Engineering Contradictions & Design Principles
Engineering Contradiction Analysis
1Adaptability or versatility
If conventional denoising processes with pre-defined profiles are used, then noise suppression is achieved, but the method is inflexible and requires many pre-specified profiles for different environments
Solution Approach 1:
The system automatically identifies noise peaks and generates appropriate filter parameters without requiring manual profile selection or pre-specified configurations. The algorithm processes the audio signal itself to determine the necessary denoising parameters, making the system self-adapting to different recording environments.
Solution Approach 2:
The filter parameters (center frequencies, Q factors, gains) are dynamically adjusted based on the actual noise peaks detected in the input signal rather than using fixed pre-defined profiles. This allows the system to adapt to varying recording conditions in real-time.
2Reliability
If iterative approaches or deep learning networks are used to suppress artificial noise, then noise suppression effectiveness is improved, but computational cost increases significantly
Solution Approach 1:
The invention extracts only the essential noise peaks from the audio signal spectrum and focuses computational resources on suppressing these specific peaks using simple filter elements, rather than applying complex iterative processing or deep learning networks to the entire signal.
Solution Approach 2:
The system uses computationally inexpensive filter elements with simple transfer functions that can be quickly applied and discarded, replacing them as needed based on detected noise peaks, rather than relying on expensive deep learning models.
3Manufacturing precision
If manual denoising processing is performed with multiple parameters, then desired quality is achieved, but substantial post-processing effort is required
Solution Approach 1:
The system performs preliminary automatic identification of noise peaks and calculation of optimal filter parameters before applying the denoising filters, eliminating the need for manual parameter adjustment and iterative processing by the user.
Solution Approach 2:
The system uses the smoothed spectrum of the input signal as feedback to automatically determine the center frequencies and Q factors of the filter elements, creating a closed-loop system that adapts to the specific characteristics of each recording without manual intervention.
Data Source
AI summary
The present invention concerns a computer implemented method for processing an audio signal for which an audio signal containing speech is obtained.

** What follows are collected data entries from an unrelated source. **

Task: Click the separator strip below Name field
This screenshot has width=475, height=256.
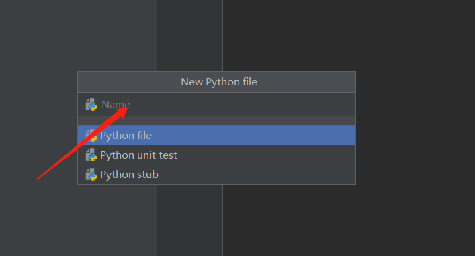Action: pos(216,120)
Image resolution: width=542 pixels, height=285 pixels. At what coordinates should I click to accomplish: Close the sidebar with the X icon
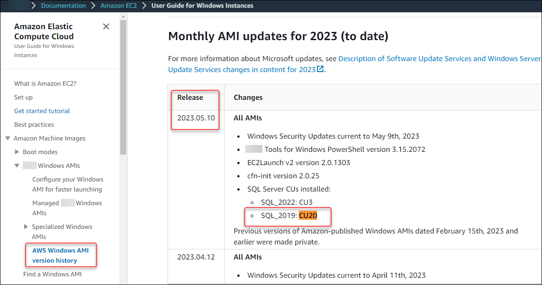106,26
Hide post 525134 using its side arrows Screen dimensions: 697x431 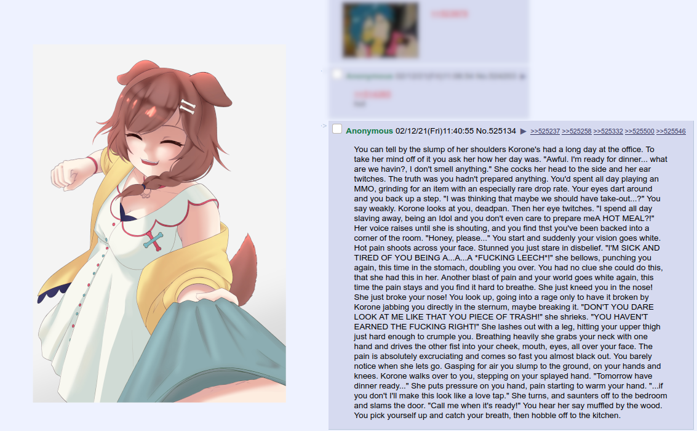click(324, 126)
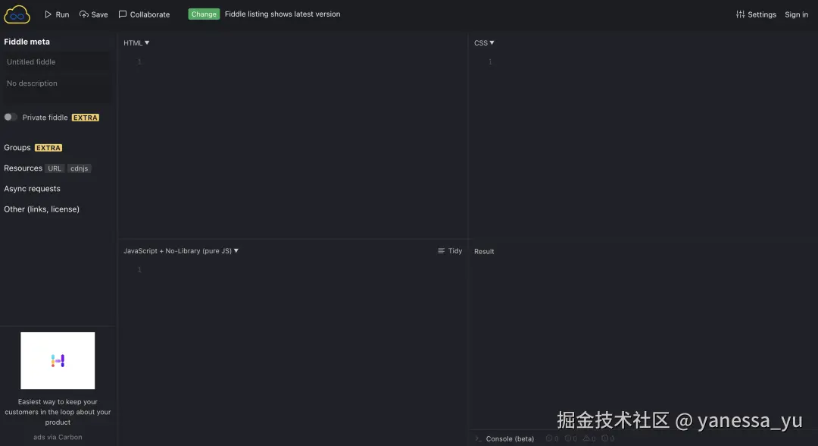Image resolution: width=818 pixels, height=446 pixels.
Task: Click the JSFiddle cloud logo
Action: (x=16, y=14)
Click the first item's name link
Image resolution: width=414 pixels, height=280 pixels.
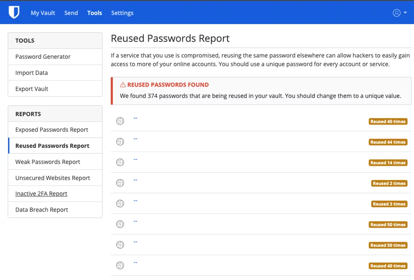[135, 117]
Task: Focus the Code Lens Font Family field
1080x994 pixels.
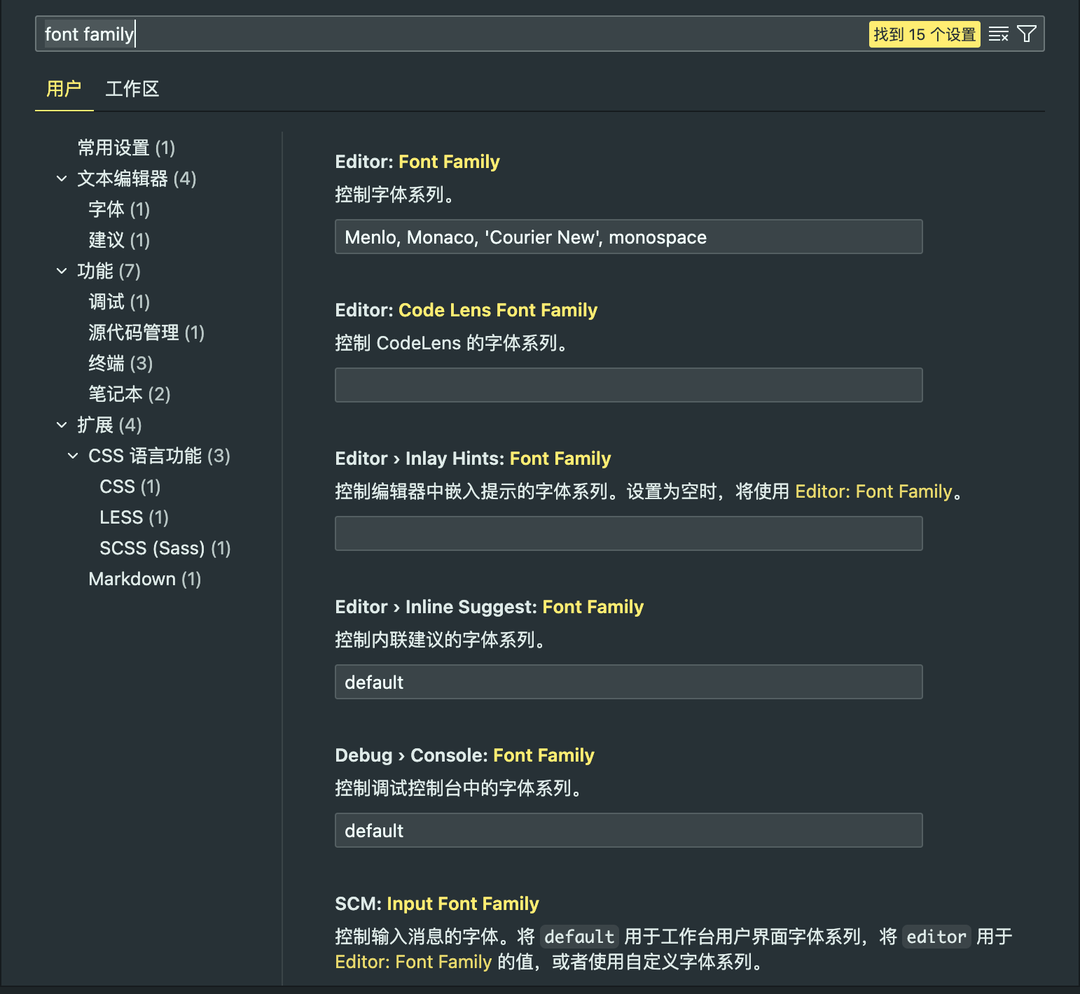Action: pos(628,386)
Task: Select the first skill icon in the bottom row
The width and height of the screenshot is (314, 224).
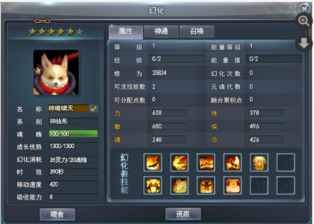Action: click(x=153, y=186)
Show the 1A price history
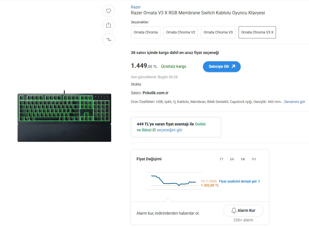The image size is (309, 227). pos(243,159)
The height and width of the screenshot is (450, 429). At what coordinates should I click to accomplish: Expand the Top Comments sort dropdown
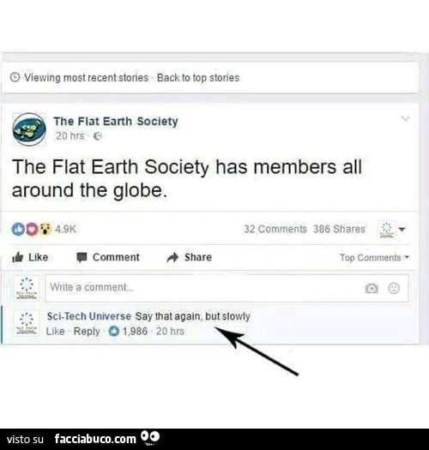[x=374, y=257]
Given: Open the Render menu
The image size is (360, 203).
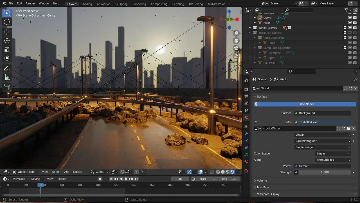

Then a smoothed difference signal is derived from the obtained audio signal and smoothed spectrum thereof. At least one peak is detected in the obtained difference signal and a peaking filter generated based on the at least one detected peak. The peaking filter comprises at least a Q factor and a gain parameter, whereas the Q factor is based on the geometrically obtained cut-off frequencies around the at least one detected peak; and the gain parameter is derived from a gain interaction matrix with elements based on magnitude responses at cut-off frequencies around the at least one detected peak.